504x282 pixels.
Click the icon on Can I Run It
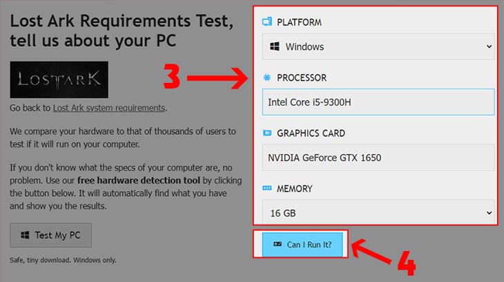(x=278, y=244)
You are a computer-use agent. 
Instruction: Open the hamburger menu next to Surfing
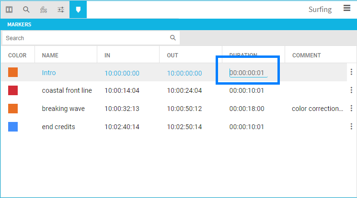point(347,8)
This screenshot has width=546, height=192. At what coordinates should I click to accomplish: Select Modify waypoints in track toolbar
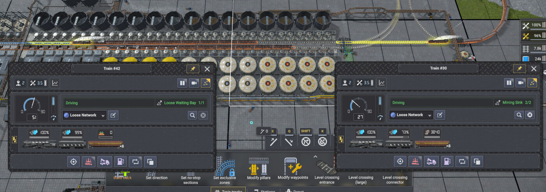[x=293, y=169]
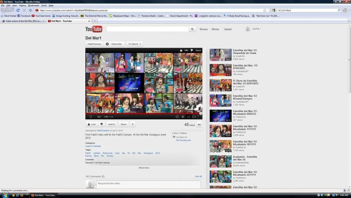Mute the video with the speaker icon
The image size is (351, 198).
click(x=99, y=117)
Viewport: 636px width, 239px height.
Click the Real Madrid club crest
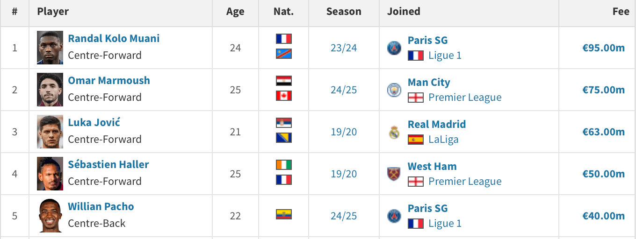(x=394, y=132)
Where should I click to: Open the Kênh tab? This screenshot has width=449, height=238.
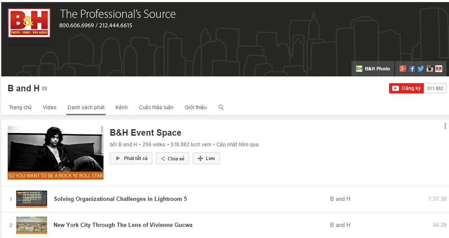[x=121, y=108]
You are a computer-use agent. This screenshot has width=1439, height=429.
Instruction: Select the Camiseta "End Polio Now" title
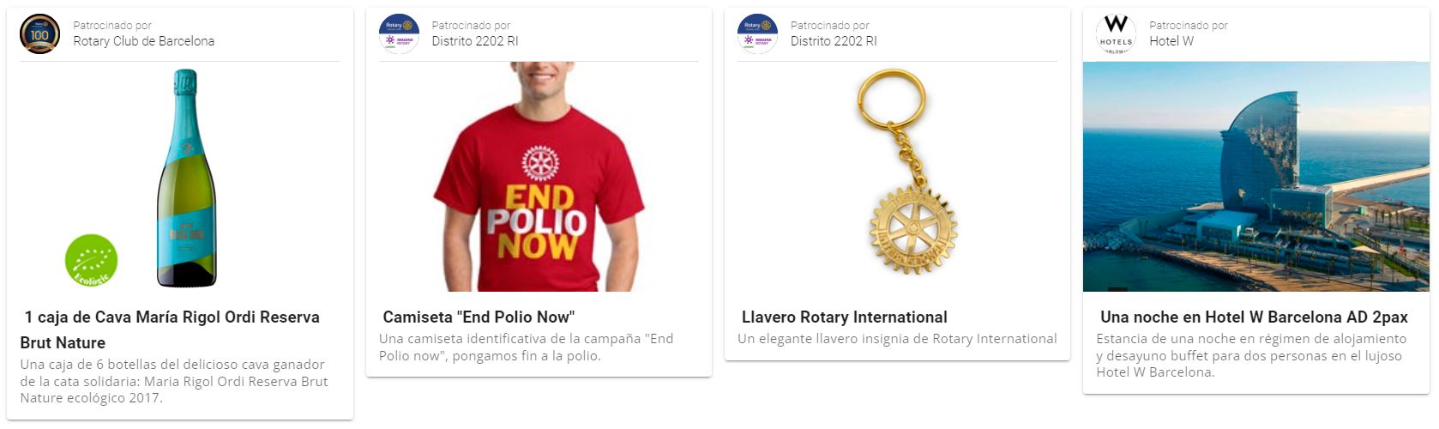point(479,317)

+ + + +

# AIM OF THE TASK
Give back every line of the material exactly as written, but not the pictures.

# EXERCISE RESULT
504x282 pixels.
Click the icon on Can I Run It
(x=278, y=244)
You are a computer-use agent. 
Instruction: Open the hamburger menu next to Surfing
point(347,8)
This screenshot has width=546, height=192. At what coordinates should I click to accomplish: Select Modify waypoints in track toolbar
[x=293, y=169]
Mute the video with the speaker icon
The image size is (351, 198).
click(x=99, y=117)
Viewport: 636px width, 239px height.
Click the Real Madrid club crest
(x=394, y=132)
Where should I click to: Open the Kênh tab? This screenshot has width=449, height=238.
[x=121, y=108]
You are a computer-use agent. This screenshot has width=1439, height=429.
Instruction: Select the Camiseta "End Polio Now" title
point(479,317)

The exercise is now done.